Deux mille villas coloniales françaises
À côté de ces bâtiments dont beaucoup avaient une fonction administrative ou du moins communautaire, sont apparues de nombreuses villas de familles françaises le long des rues Trân Hung Dao, Ly Thuong Kiêt, Hai Bà Trung, Diên Biên Phu, Lê Hông Phong, Phan Dinh Phùng... Un quartier français a ainsi vu le jour, avec des maisons (2.000 selon les estimations) aux styles très variés, à l’instar des styles traditionnels des diverses régions françaises. Sans oublier des établissements d’enseignement comme le lycée d’Albert Saraut, les écoles Phan Dinh Phùng, Trân Phu, Chu Van An.
Ces constructions françaises font partie désormais du patrimoine architectural de la capitale. On peut saluer au passage les autorités vietnamiennes qui auraient pu choisir de faire table rase du passé et de raser toutes ces habitations symboles de 80 ans de présence et domination françaises, mais qui ont préféré au contraire les conserver «dans leur jus».

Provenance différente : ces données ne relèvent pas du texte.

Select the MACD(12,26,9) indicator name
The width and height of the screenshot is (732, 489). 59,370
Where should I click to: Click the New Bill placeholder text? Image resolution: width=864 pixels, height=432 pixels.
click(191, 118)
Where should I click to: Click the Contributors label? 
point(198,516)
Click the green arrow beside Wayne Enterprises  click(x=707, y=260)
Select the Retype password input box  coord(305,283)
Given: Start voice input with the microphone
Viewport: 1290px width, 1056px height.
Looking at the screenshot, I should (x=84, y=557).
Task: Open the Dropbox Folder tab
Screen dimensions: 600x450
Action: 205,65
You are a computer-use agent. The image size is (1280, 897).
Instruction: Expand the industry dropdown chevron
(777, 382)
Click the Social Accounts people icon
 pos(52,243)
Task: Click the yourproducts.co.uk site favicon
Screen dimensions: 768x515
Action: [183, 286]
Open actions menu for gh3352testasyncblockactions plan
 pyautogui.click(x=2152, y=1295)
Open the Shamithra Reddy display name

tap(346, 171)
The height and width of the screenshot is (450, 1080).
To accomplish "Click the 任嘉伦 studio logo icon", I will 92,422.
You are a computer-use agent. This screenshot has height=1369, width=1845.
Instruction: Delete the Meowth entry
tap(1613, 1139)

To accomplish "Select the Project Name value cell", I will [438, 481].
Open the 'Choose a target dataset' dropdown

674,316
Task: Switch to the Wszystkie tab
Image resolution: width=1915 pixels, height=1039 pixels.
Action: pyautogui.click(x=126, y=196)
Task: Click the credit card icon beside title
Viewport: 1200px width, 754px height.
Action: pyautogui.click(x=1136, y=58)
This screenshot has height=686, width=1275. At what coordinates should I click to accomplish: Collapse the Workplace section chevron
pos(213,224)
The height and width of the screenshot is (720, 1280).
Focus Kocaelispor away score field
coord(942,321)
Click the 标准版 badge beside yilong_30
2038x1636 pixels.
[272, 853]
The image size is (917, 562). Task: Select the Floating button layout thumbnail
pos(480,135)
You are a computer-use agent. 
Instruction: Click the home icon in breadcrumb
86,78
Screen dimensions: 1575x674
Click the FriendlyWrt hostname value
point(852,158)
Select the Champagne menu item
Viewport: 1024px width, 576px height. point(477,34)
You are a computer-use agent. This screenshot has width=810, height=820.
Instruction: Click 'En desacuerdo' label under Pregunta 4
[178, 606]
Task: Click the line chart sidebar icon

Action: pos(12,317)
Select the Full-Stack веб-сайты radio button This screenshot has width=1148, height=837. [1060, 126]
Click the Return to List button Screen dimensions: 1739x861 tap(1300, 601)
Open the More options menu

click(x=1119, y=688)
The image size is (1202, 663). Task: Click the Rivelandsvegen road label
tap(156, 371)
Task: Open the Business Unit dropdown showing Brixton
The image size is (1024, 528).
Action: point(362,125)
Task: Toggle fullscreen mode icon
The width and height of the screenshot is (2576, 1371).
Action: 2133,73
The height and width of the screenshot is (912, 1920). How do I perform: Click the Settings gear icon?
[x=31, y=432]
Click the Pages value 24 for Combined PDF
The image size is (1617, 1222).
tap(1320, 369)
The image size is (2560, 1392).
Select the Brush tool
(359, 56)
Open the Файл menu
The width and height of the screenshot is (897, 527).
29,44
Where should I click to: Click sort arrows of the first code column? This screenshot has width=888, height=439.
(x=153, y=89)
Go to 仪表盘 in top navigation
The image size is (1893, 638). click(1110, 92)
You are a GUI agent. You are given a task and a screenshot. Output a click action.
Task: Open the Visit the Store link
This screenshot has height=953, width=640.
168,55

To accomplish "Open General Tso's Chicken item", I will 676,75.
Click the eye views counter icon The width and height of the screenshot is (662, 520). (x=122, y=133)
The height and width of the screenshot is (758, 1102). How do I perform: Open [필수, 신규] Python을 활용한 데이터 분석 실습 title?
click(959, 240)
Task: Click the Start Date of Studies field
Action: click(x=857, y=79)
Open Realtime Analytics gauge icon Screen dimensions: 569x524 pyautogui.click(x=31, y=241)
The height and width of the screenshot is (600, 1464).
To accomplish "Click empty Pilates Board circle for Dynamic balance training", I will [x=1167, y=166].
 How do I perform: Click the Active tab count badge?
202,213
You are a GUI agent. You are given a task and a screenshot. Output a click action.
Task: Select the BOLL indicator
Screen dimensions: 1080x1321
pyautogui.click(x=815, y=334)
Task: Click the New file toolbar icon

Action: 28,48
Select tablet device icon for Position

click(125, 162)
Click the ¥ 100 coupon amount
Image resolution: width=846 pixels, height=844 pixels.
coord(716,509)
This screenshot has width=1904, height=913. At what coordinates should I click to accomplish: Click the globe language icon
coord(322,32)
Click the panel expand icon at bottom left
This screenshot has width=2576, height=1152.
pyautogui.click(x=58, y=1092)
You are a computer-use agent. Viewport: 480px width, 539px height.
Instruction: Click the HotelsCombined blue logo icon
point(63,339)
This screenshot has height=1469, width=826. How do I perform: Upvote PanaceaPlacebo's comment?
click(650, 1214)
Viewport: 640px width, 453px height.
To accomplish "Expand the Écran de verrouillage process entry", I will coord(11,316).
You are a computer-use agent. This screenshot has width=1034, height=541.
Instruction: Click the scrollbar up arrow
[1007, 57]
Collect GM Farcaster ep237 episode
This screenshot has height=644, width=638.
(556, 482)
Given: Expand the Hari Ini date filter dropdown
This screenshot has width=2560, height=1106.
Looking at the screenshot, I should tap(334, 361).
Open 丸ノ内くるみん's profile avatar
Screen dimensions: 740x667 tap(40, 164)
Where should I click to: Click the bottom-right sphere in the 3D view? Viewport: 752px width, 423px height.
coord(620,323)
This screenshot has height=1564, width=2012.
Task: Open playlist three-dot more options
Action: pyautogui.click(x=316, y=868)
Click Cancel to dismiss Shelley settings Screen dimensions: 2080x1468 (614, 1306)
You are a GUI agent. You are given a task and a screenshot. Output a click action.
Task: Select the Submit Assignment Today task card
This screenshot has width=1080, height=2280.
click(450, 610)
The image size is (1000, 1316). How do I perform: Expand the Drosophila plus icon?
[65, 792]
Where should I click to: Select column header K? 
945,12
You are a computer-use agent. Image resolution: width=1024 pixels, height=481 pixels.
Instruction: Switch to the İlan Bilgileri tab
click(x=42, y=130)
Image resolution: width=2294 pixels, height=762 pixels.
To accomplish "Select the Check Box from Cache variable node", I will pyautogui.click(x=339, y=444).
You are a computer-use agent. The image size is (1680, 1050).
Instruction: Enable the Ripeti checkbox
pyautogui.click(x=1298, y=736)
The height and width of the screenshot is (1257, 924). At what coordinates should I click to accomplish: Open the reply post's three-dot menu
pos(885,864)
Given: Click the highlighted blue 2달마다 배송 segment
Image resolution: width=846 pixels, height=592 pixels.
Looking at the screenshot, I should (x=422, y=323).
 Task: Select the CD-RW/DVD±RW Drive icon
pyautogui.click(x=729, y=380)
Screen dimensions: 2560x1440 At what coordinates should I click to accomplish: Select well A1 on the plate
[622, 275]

Beaucoup d’entre elles ont été le théâtre d’événements historiques de la Révolution vietnamienne, et sont devenues des vestiges historiques. On peut citer la Résidence du gouverneur général, la Résidence du gouverneur du Nord, la Banque de l’Indochine, la villa au 90, rue Tho Nhuôm, celle au 101, rue Trân Hung Dao.